Less than 4% of farm operations are general partnerships, so the new rule significantly expands the impact of the management rules, said Hoefner. “While there is much about payment limitation and actively engaged in farming rules that remain to be improved, this is a very major advancement,” Hoefner said in an analysis of the rule.
The management requirements were first issued in 2015 under then-Agriculture Secretary Tom Vilsack.
Hoefner said the new rule means the management requirements apply “to everyone (not just cousins, nieces, nephews, but literally everyone) who is claiming to be actively engaged on the basis of management only.”
Brian Kuehl, government and public affairs director for KCoe Isom, which provides accounting services to the food and agriculture industry, said in an email that "the rule will provide significant direction to farming operations and includes clarifications that help FSA regulations match the current business of farming.

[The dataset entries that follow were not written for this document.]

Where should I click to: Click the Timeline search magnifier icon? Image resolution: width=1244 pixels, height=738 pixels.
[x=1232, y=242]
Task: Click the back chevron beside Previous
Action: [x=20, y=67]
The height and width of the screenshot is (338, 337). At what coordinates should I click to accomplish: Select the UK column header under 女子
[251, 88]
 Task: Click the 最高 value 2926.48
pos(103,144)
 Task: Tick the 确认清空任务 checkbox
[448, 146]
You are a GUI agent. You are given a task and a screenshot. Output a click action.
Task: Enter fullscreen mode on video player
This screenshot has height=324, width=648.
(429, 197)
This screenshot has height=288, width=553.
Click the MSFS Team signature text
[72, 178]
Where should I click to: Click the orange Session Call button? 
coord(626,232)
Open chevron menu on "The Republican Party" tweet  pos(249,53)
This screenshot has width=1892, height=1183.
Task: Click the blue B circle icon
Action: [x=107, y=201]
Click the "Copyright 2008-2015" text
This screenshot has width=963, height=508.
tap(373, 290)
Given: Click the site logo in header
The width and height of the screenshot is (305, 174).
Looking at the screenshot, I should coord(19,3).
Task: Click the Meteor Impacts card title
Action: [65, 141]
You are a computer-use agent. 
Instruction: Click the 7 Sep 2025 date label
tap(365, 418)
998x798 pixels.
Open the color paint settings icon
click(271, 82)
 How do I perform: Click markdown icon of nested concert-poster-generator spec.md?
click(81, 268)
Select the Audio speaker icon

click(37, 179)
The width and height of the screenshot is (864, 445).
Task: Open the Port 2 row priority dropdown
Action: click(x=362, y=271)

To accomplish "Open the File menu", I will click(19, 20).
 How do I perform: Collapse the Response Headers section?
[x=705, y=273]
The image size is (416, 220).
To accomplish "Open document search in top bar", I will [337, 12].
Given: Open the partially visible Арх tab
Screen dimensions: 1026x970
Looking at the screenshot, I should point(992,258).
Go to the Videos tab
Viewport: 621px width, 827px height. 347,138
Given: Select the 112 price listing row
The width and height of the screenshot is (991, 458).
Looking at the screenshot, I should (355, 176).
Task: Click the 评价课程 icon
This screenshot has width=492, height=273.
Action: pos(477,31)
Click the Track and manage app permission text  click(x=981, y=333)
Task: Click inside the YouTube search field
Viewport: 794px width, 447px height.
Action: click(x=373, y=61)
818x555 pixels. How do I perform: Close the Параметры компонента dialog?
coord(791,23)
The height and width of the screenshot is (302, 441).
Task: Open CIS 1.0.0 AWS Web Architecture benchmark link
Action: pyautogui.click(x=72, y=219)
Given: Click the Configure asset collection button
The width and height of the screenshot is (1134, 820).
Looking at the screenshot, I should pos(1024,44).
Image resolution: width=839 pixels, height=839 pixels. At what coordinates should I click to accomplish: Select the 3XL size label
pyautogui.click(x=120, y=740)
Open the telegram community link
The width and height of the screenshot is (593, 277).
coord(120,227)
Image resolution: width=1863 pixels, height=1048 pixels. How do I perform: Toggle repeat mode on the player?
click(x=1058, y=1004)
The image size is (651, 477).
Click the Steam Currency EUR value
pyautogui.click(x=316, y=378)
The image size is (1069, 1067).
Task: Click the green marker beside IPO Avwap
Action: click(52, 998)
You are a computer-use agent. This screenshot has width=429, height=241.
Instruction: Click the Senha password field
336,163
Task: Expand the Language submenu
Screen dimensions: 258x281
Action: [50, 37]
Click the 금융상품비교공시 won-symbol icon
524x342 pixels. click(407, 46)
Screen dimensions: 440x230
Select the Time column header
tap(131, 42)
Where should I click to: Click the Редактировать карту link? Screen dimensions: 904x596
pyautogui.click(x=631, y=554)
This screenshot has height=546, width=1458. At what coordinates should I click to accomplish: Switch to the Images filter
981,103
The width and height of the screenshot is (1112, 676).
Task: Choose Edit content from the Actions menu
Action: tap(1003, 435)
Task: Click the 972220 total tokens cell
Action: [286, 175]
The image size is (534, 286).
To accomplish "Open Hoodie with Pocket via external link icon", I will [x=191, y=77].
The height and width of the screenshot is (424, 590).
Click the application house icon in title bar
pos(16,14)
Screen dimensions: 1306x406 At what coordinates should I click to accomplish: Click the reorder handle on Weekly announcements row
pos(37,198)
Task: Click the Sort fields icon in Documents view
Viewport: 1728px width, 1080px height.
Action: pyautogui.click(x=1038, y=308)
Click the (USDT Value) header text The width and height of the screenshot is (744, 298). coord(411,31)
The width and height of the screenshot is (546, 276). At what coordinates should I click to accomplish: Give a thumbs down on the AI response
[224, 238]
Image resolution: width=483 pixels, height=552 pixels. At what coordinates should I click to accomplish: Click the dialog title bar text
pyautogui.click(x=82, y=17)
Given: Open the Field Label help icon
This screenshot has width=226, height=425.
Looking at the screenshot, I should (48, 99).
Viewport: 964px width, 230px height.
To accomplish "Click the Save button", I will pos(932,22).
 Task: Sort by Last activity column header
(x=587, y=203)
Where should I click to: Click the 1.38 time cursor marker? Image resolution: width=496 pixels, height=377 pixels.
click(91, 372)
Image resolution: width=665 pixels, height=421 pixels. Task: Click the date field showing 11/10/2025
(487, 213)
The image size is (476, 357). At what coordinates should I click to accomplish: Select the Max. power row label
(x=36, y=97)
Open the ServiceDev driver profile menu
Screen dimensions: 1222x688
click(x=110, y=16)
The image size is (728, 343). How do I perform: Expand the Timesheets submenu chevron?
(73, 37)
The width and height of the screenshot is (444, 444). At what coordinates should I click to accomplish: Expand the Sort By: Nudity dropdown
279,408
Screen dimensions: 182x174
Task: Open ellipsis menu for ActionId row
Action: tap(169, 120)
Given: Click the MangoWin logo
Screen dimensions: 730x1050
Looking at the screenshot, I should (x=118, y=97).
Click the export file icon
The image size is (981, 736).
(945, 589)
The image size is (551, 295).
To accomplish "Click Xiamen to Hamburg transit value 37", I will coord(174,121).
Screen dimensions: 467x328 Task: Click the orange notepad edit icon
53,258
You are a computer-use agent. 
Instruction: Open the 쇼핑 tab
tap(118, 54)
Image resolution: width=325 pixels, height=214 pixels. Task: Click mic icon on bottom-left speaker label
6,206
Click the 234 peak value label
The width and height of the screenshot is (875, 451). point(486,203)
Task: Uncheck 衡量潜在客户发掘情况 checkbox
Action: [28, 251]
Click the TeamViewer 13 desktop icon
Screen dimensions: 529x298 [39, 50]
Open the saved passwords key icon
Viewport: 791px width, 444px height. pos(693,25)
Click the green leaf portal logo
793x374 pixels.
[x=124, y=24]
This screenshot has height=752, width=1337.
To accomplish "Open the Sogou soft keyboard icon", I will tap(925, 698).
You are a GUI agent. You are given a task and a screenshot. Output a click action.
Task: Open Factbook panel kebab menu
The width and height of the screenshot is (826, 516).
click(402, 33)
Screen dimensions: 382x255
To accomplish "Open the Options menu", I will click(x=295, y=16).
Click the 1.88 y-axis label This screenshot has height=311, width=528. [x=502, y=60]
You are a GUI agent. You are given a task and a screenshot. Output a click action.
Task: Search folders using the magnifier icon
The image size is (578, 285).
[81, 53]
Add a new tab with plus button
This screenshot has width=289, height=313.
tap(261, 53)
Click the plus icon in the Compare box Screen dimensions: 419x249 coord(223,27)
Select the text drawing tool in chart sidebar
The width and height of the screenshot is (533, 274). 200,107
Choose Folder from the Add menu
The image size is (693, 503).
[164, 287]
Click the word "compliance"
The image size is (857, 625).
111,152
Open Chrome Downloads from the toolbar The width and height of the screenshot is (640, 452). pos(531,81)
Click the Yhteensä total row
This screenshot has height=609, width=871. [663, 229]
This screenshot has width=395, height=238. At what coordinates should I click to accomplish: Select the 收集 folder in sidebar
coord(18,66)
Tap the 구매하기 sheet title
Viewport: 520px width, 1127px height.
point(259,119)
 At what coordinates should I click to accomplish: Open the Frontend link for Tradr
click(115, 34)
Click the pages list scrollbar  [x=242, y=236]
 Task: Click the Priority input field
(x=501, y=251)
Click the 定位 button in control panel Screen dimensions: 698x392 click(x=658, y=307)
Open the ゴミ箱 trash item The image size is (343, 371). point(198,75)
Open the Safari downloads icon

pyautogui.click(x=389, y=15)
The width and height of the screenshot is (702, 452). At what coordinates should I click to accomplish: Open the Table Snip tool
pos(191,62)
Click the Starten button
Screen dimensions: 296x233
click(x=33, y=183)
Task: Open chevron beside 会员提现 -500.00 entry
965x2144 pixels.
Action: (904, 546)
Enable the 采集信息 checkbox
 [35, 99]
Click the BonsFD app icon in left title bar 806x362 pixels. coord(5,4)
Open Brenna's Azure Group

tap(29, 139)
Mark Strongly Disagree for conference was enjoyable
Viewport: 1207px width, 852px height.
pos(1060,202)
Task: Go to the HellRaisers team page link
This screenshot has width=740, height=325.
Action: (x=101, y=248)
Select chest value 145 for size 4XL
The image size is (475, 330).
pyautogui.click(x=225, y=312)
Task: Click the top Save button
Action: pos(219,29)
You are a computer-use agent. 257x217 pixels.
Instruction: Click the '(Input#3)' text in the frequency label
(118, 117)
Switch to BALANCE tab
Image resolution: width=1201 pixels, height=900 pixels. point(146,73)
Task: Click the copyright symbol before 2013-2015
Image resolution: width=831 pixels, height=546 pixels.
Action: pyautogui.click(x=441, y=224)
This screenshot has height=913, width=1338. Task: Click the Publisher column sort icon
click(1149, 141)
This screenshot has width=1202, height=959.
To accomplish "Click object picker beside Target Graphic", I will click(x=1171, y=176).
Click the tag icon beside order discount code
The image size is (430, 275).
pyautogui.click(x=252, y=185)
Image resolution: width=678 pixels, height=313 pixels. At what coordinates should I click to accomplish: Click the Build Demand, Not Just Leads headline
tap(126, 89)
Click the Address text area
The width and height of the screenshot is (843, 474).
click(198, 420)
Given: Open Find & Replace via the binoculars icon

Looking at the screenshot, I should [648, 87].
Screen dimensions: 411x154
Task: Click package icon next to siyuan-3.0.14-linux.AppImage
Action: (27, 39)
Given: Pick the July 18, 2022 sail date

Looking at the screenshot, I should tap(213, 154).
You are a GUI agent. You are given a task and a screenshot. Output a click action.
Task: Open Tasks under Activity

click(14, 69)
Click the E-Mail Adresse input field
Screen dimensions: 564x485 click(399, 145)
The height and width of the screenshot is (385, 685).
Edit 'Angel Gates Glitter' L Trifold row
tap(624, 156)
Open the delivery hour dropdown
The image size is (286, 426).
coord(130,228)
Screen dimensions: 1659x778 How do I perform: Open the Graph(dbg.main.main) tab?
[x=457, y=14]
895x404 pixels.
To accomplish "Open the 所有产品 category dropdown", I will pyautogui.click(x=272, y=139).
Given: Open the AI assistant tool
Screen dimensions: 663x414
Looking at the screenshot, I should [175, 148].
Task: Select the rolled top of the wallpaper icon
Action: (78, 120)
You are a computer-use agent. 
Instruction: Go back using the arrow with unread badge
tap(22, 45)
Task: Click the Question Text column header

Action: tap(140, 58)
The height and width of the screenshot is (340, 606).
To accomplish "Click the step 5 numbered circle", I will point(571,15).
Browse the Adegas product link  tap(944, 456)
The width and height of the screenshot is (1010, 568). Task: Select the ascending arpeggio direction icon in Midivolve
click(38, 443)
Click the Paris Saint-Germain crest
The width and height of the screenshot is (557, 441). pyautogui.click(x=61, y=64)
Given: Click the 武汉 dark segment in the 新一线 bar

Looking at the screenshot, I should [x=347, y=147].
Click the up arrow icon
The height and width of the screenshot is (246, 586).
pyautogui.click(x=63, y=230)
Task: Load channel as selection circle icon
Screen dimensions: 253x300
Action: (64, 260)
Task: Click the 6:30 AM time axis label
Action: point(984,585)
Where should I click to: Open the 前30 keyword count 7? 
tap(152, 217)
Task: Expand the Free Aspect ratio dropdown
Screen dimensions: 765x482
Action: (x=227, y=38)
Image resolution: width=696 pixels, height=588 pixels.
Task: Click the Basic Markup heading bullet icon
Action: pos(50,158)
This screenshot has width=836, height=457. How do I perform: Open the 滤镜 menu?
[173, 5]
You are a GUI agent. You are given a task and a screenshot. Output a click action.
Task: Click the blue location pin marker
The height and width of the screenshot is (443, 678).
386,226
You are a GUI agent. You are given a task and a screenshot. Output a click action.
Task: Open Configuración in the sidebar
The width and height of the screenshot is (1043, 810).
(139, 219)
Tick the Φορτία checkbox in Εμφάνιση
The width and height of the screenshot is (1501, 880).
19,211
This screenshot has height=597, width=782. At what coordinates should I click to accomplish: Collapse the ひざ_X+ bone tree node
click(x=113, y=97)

On first read, however, we are concerned that portions of the rule relating to member contributions could have an adverse effect on family farming operations and place undue burden on those businesses."
Matthew Farrell, Nashville-based director of farm program services for KCoe Isom, agreed that the rule appears to broaden the management rules to family operations. The original requirements have had little impact since the overwhelming majority of farms are family operations, he said.
“This could hurt succession plans for family operations when younger members or older members can not be as active individually, but collectively could contribute to an entity," he said.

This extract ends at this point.